*** Opening of Working data ***
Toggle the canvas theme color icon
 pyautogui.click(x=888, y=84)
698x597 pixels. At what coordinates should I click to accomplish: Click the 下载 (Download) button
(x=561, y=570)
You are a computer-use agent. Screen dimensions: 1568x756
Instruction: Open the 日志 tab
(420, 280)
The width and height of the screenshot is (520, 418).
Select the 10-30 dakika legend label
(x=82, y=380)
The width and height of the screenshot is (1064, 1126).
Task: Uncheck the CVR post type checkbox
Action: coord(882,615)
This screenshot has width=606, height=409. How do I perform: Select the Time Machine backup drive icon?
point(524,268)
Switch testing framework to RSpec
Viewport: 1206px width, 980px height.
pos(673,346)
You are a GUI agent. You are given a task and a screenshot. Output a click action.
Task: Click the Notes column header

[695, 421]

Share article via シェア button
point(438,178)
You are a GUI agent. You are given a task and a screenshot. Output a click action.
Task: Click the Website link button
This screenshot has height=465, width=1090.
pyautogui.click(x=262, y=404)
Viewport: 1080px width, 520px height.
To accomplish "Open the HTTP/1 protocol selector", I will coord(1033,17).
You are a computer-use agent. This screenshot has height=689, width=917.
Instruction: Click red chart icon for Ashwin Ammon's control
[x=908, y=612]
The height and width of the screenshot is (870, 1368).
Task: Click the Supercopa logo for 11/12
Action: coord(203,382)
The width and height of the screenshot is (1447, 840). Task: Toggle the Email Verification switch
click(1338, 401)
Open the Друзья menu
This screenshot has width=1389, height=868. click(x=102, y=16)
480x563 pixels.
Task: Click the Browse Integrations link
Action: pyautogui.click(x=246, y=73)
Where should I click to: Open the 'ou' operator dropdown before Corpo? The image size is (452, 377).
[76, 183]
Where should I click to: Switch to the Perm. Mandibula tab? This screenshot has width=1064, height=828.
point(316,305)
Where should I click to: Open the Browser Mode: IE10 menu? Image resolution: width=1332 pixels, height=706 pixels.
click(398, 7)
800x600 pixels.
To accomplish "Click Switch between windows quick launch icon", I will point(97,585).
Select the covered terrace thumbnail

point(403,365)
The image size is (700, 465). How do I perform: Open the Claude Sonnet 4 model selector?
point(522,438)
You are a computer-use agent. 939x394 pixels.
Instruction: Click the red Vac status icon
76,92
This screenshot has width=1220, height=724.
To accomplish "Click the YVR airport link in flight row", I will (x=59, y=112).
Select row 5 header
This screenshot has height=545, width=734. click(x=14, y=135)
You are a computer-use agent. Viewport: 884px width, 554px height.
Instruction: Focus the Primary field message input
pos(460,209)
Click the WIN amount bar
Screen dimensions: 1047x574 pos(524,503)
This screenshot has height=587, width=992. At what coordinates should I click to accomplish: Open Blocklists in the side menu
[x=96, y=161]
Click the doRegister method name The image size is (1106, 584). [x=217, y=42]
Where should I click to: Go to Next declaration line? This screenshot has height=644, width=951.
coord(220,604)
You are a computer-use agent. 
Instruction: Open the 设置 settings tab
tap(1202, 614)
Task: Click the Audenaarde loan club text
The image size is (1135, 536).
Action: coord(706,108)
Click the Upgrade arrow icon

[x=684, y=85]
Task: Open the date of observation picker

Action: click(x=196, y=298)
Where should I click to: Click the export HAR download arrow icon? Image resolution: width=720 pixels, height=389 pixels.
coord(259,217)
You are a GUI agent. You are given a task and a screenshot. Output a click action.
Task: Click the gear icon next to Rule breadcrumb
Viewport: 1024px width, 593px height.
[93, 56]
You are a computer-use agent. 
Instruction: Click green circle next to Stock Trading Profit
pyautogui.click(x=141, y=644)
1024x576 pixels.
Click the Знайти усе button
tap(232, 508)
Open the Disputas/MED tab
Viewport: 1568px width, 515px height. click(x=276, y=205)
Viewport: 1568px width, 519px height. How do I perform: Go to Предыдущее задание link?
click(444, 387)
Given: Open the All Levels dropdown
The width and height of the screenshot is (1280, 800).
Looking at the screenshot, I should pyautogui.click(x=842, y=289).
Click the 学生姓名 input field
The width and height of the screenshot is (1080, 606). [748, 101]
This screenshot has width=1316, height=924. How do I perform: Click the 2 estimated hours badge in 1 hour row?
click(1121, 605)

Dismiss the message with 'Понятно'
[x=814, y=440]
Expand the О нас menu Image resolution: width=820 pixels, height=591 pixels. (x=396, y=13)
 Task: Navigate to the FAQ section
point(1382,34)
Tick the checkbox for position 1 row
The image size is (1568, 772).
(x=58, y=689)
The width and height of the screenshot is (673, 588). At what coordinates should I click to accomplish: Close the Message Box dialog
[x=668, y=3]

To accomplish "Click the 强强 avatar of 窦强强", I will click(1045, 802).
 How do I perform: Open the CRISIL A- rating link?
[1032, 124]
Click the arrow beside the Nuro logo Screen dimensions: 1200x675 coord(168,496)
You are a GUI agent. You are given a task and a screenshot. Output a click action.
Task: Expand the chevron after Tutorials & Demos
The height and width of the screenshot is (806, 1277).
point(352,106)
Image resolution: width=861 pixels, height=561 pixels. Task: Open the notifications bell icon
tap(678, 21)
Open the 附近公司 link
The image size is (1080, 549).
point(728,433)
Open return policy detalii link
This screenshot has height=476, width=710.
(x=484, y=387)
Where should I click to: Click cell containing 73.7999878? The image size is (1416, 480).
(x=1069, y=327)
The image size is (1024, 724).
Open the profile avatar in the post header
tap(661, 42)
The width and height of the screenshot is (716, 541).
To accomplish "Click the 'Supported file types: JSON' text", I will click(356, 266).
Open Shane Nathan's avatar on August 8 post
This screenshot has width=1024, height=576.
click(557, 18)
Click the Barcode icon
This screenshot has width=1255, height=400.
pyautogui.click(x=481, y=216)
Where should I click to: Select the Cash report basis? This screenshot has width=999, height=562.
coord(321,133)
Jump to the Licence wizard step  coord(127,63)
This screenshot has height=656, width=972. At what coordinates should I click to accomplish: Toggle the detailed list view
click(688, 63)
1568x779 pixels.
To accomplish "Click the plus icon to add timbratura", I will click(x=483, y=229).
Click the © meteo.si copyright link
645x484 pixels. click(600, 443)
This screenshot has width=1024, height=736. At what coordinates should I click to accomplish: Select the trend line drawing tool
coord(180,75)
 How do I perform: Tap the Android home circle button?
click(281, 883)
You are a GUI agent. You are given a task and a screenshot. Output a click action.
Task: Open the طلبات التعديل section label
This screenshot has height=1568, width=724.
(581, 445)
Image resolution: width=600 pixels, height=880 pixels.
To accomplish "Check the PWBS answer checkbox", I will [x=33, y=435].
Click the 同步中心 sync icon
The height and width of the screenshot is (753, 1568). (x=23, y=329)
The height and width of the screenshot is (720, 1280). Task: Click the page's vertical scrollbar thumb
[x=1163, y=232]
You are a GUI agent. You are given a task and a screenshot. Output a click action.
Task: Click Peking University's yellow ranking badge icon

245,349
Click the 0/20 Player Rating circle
*** Close of Working data ***
_Task prompt_
Each entry should be retyped exactly as given.

_Answer box_
Toggle the canvas theme color icon
 pyautogui.click(x=888, y=84)
698x597 pixels. At what coordinates should I click to accomplish: Click the 下载 (Download) button
(x=561, y=570)
You are a computer-use agent. Screen dimensions: 1568x756
Instruction: Open the 日志 tab
(420, 280)
The width and height of the screenshot is (520, 418).
Select the 10-30 dakika legend label
(x=82, y=380)
The width and height of the screenshot is (1064, 1126).
Task: Uncheck the CVR post type checkbox
Action: coord(882,615)
This screenshot has width=606, height=409. How do I perform: Select the Time Machine backup drive icon?
point(524,268)
Switch testing framework to RSpec
Viewport: 1206px width, 980px height.
pos(673,346)
You are a GUI agent. You are given a task and a screenshot. Output a click action.
Task: Click the Notes column header

[695, 421]

Share article via シェア button
point(438,178)
You are a GUI agent. You are given a task and a screenshot. Output a click action.
Task: Click the Website link button
This screenshot has height=465, width=1090.
pyautogui.click(x=262, y=404)
Viewport: 1080px width, 520px height.
To accomplish "Open the HTTP/1 protocol selector", I will coord(1033,17).
You are a computer-use agent. This screenshot has height=689, width=917.
Instruction: Click red chart icon for Ashwin Ammon's control
[x=908, y=612]
The height and width of the screenshot is (870, 1368).
Task: Click the Supercopa logo for 11/12
Action: coord(203,382)
The width and height of the screenshot is (1447, 840). Task: Toggle the Email Verification switch
click(1338, 401)
Open the Друзья menu
This screenshot has width=1389, height=868. click(x=102, y=16)
480x563 pixels.
Task: Click the Browse Integrations link
Action: pyautogui.click(x=246, y=73)
Where should I click to: Open the 'ou' operator dropdown before Corpo? The image size is (452, 377).
[76, 183]
Where should I click to: Switch to the Perm. Mandibula tab? This screenshot has width=1064, height=828.
point(316,305)
Where should I click to: Open the Browser Mode: IE10 menu? Image resolution: width=1332 pixels, height=706 pixels.
click(398, 7)
800x600 pixels.
To accomplish "Click Switch between windows quick launch icon", I will point(97,585).
Select the covered terrace thumbnail

point(403,365)
The image size is (700, 465). How do I perform: Open the Claude Sonnet 4 model selector?
point(522,438)
You are a computer-use agent. 939x394 pixels.
Instruction: Click the red Vac status icon
76,92
This screenshot has width=1220, height=724.
To accomplish "Click the YVR airport link in flight row", I will (x=59, y=112).
Select row 5 header
This screenshot has height=545, width=734. click(x=14, y=135)
You are a computer-use agent. Viewport: 884px width, 554px height.
Instruction: Focus the Primary field message input
pos(460,209)
Click the WIN amount bar
Screen dimensions: 1047x574 pos(524,503)
This screenshot has height=587, width=992. At what coordinates should I click to accomplish: Open Blocklists in the side menu
[x=96, y=161]
Click the doRegister method name The image size is (1106, 584). [x=217, y=42]
Where should I click to: Go to Next declaration line? This screenshot has height=644, width=951.
coord(220,604)
You are a computer-use agent. 
Instruction: Open the 设置 settings tab
tap(1202, 614)
Task: Click the Audenaarde loan club text
The image size is (1135, 536).
Action: coord(706,108)
Click the Upgrade arrow icon

[x=684, y=85]
Task: Open the date of observation picker

Action: click(x=196, y=298)
Where should I click to: Click the export HAR download arrow icon? Image resolution: width=720 pixels, height=389 pixels.
coord(259,217)
You are a GUI agent. You are given a task and a screenshot. Output a click action.
Task: Click the gear icon next to Rule breadcrumb
Viewport: 1024px width, 593px height.
[93, 56]
You are a computer-use agent. 
Instruction: Click green circle next to Stock Trading Profit
pyautogui.click(x=141, y=644)
1024x576 pixels.
Click the Знайти усе button
tap(232, 508)
Open the Disputas/MED tab
Viewport: 1568px width, 515px height. click(x=276, y=205)
Viewport: 1568px width, 519px height. How do I perform: Go to Предыдущее задание link?
click(444, 387)
Given: Open the All Levels dropdown
The width and height of the screenshot is (1280, 800).
Looking at the screenshot, I should pyautogui.click(x=842, y=289).
Click the 学生姓名 input field
The width and height of the screenshot is (1080, 606). [748, 101]
This screenshot has width=1316, height=924. How do I perform: Click the 2 estimated hours badge in 1 hour row?
click(1121, 605)

Dismiss the message with 'Понятно'
[x=814, y=440]
Expand the О нас menu Image resolution: width=820 pixels, height=591 pixels. (x=396, y=13)
 Task: Navigate to the FAQ section
point(1382,34)
Tick the checkbox for position 1 row
The image size is (1568, 772).
(x=58, y=689)
The width and height of the screenshot is (673, 588). At what coordinates should I click to accomplish: Close the Message Box dialog
[x=668, y=3]

To accomplish "Click the 强强 avatar of 窦强强", I will click(1045, 802).
 How do I perform: Open the CRISIL A- rating link?
[1032, 124]
Click the arrow beside the Nuro logo Screen dimensions: 1200x675 coord(168,496)
You are a GUI agent. You are given a task and a screenshot. Output a click action.
Task: Expand the chevron after Tutorials & Demos
The height and width of the screenshot is (806, 1277).
point(352,106)
Image resolution: width=861 pixels, height=561 pixels. Task: Open the notifications bell icon
tap(678, 21)
Open the 附近公司 link
The image size is (1080, 549).
point(728,433)
Open return policy detalii link
This screenshot has height=476, width=710.
(x=484, y=387)
Where should I click to: Click cell containing 73.7999878? The image size is (1416, 480).
(x=1069, y=327)
The image size is (1024, 724).
Open the profile avatar in the post header
tap(661, 42)
The width and height of the screenshot is (716, 541).
To accomplish "Click the 'Supported file types: JSON' text", I will click(356, 266).
Open Shane Nathan's avatar on August 8 post
This screenshot has width=1024, height=576.
click(557, 18)
Click the Barcode icon
This screenshot has width=1255, height=400.
pyautogui.click(x=481, y=216)
Where should I click to: Select the Cash report basis? This screenshot has width=999, height=562.
coord(321,133)
Jump to the Licence wizard step  coord(127,63)
This screenshot has height=656, width=972. At what coordinates should I click to accomplish: Toggle the detailed list view
click(688, 63)
1568x779 pixels.
To accomplish "Click the plus icon to add timbratura", I will click(x=483, y=229).
Click the © meteo.si copyright link
645x484 pixels. click(600, 443)
This screenshot has width=1024, height=736. At what coordinates should I click to accomplish: Select the trend line drawing tool
coord(180,75)
 How do I perform: Tap the Android home circle button?
click(281, 883)
You are a GUI agent. You are given a task and a screenshot. Output a click action.
Task: Open the طلبات التعديل section label
This screenshot has height=1568, width=724.
(581, 445)
Image resolution: width=600 pixels, height=880 pixels.
To accomplish "Check the PWBS answer checkbox", I will [x=33, y=435].
Click the 同步中心 sync icon
The height and width of the screenshot is (753, 1568). (x=23, y=329)
The height and width of the screenshot is (720, 1280). Task: Click the page's vertical scrollbar thumb
[x=1163, y=232]
You are a GUI agent. You are given a task and a screenshot. Output a click action.
Task: Click Peking University's yellow ranking badge icon

245,349
Click the 0/20 Player Rating circle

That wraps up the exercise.